━━━ LISTED RECORDS

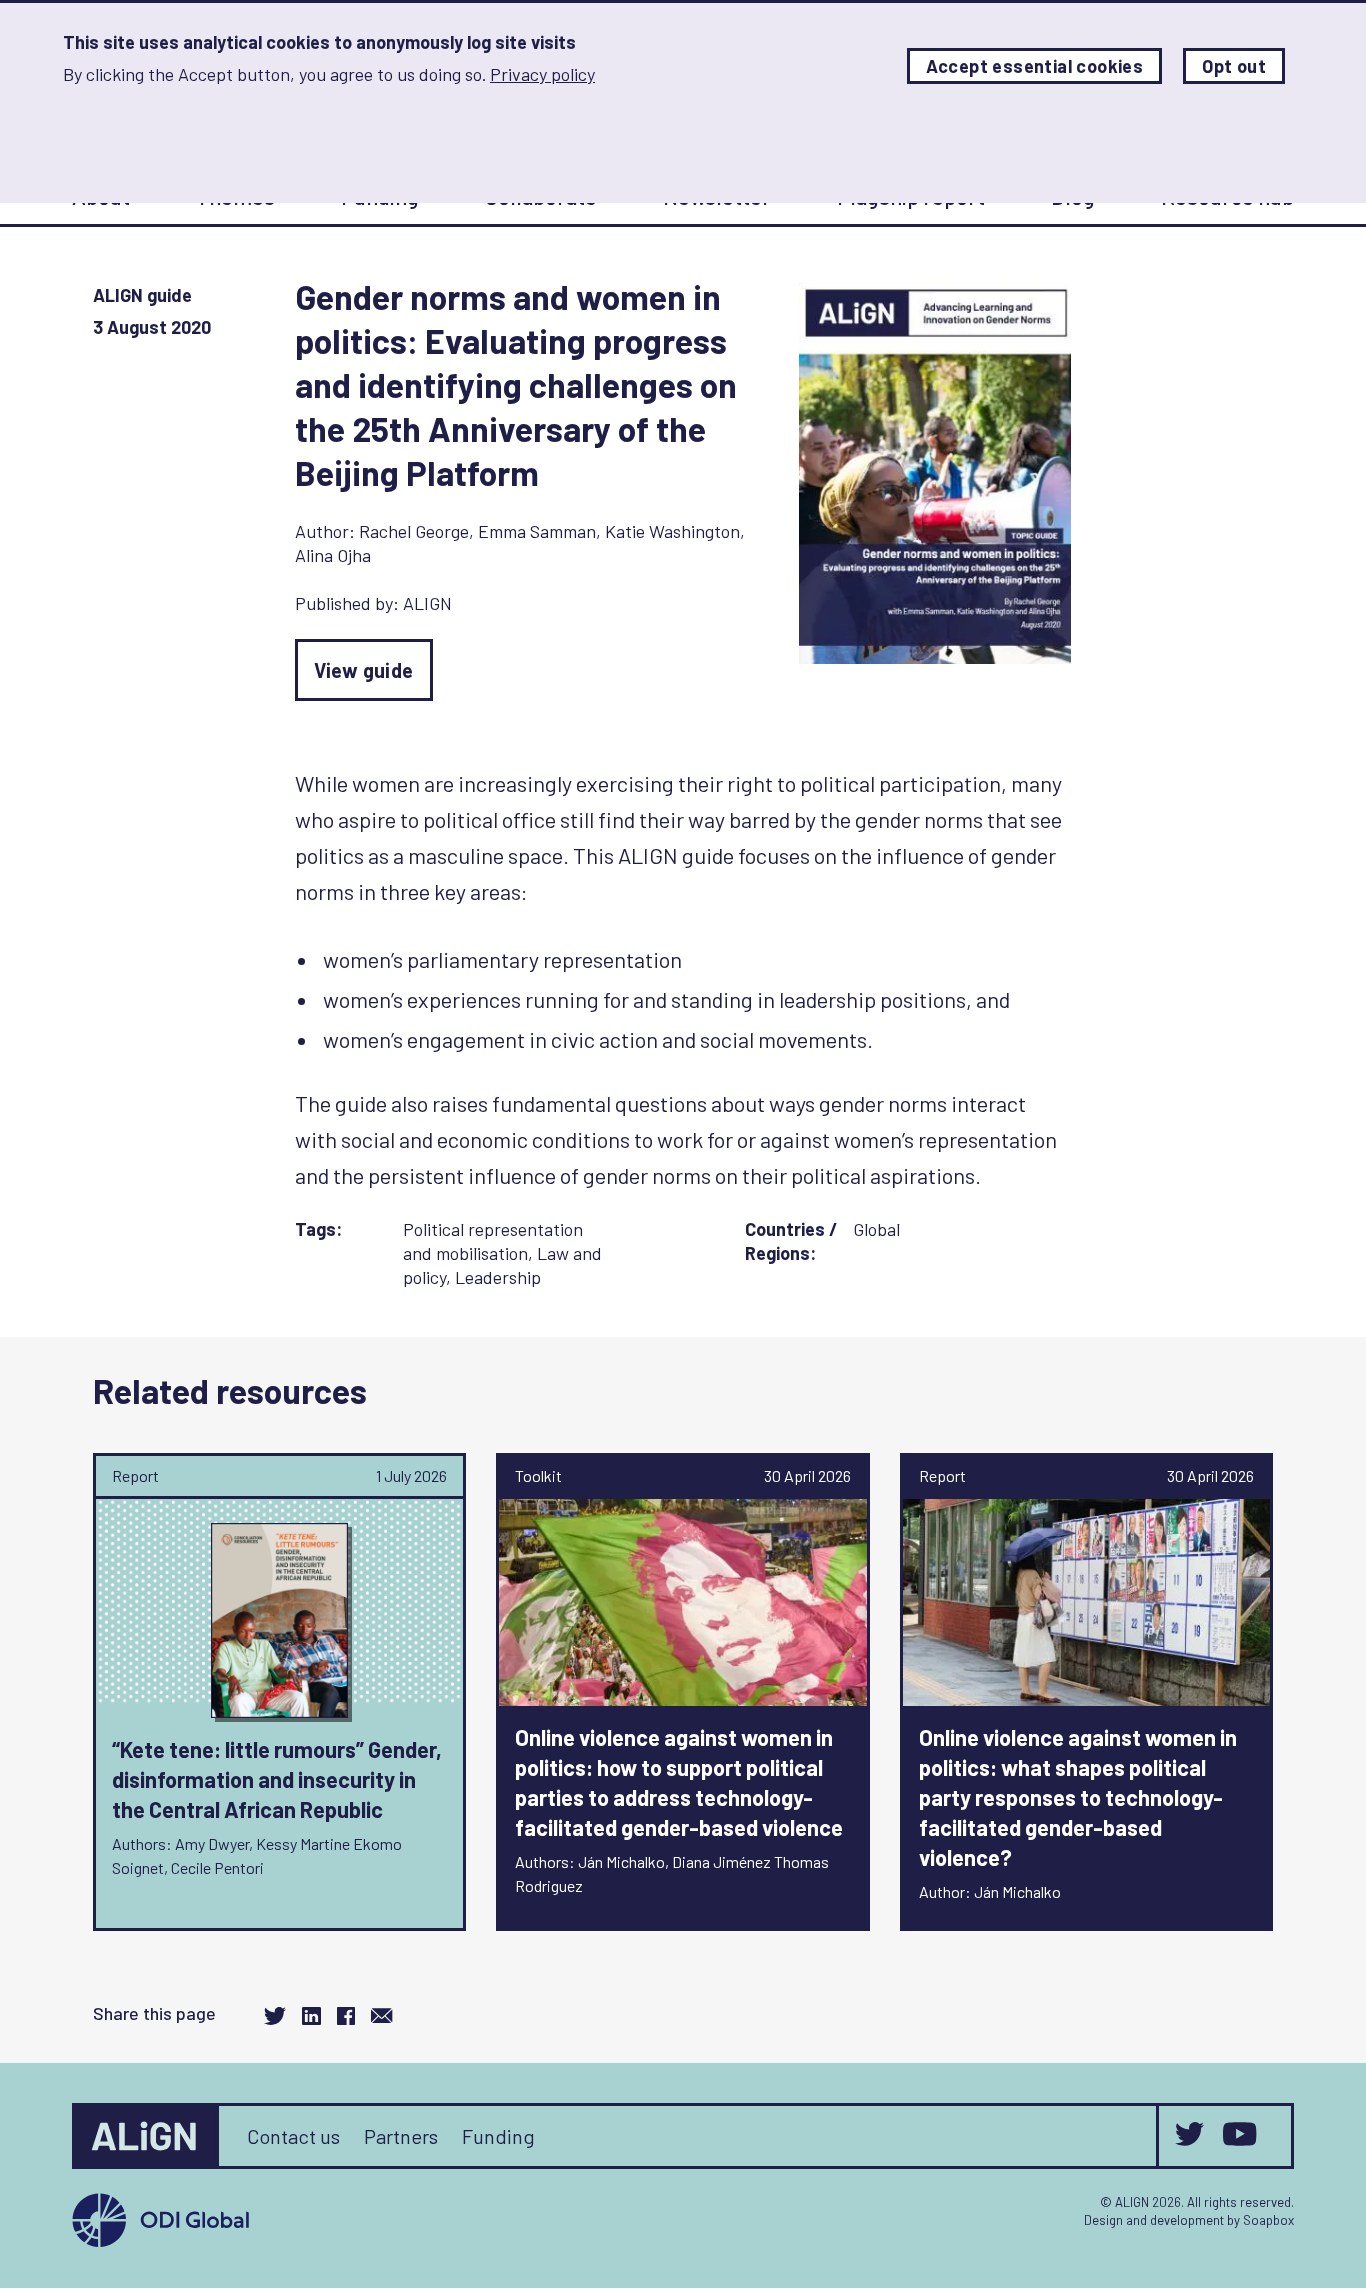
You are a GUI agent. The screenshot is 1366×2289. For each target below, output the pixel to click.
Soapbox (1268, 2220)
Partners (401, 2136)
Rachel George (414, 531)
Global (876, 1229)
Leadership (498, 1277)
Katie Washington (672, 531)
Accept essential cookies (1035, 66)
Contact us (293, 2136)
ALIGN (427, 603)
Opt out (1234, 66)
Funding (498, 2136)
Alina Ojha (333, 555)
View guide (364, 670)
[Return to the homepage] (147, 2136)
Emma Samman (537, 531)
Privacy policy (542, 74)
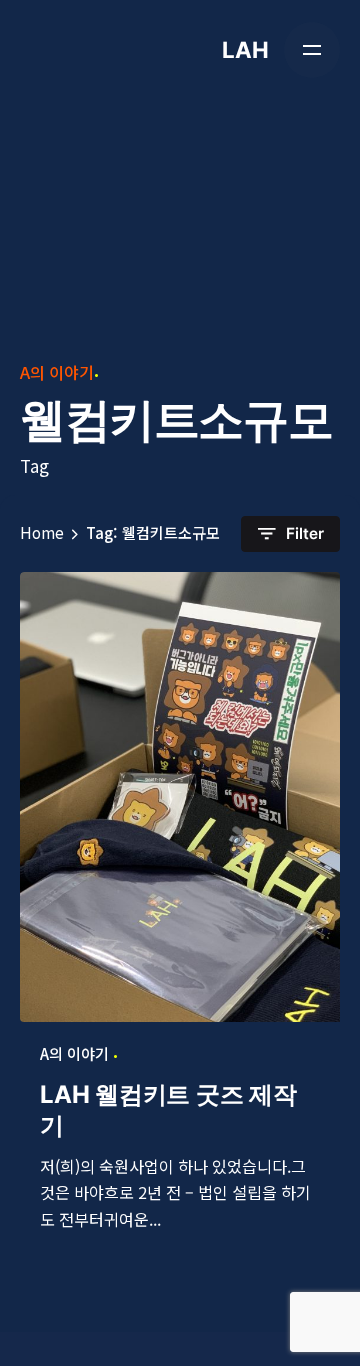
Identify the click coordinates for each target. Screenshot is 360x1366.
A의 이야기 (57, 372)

━━━━━━

### EXERCISE INSTRUCTIONS
Where a record above contains a picture, leave the picture out and transcribe everything else exactly.

### RESPONSE FOR THIS EXERCISE
You are a GUI agent. The screenshot is 1366×2289. For each target below, output the pixel to click.
Soapbox (1268, 2220)
Partners (401, 2136)
Rachel George (414, 531)
Global (876, 1229)
Leadership (498, 1277)
Katie Washington (672, 531)
Accept essential cookies (1035, 66)
Contact us (293, 2136)
ALIGN (427, 603)
Opt out (1234, 66)
Funding (498, 2136)
Alina Ojha (333, 555)
View guide (364, 670)
[Return to the homepage] (147, 2136)
Emma Samman (537, 531)
Privacy policy (542, 74)
Identify the click coordinates for each target. Screenshot is 360x1366.
A의 이야기 (57, 372)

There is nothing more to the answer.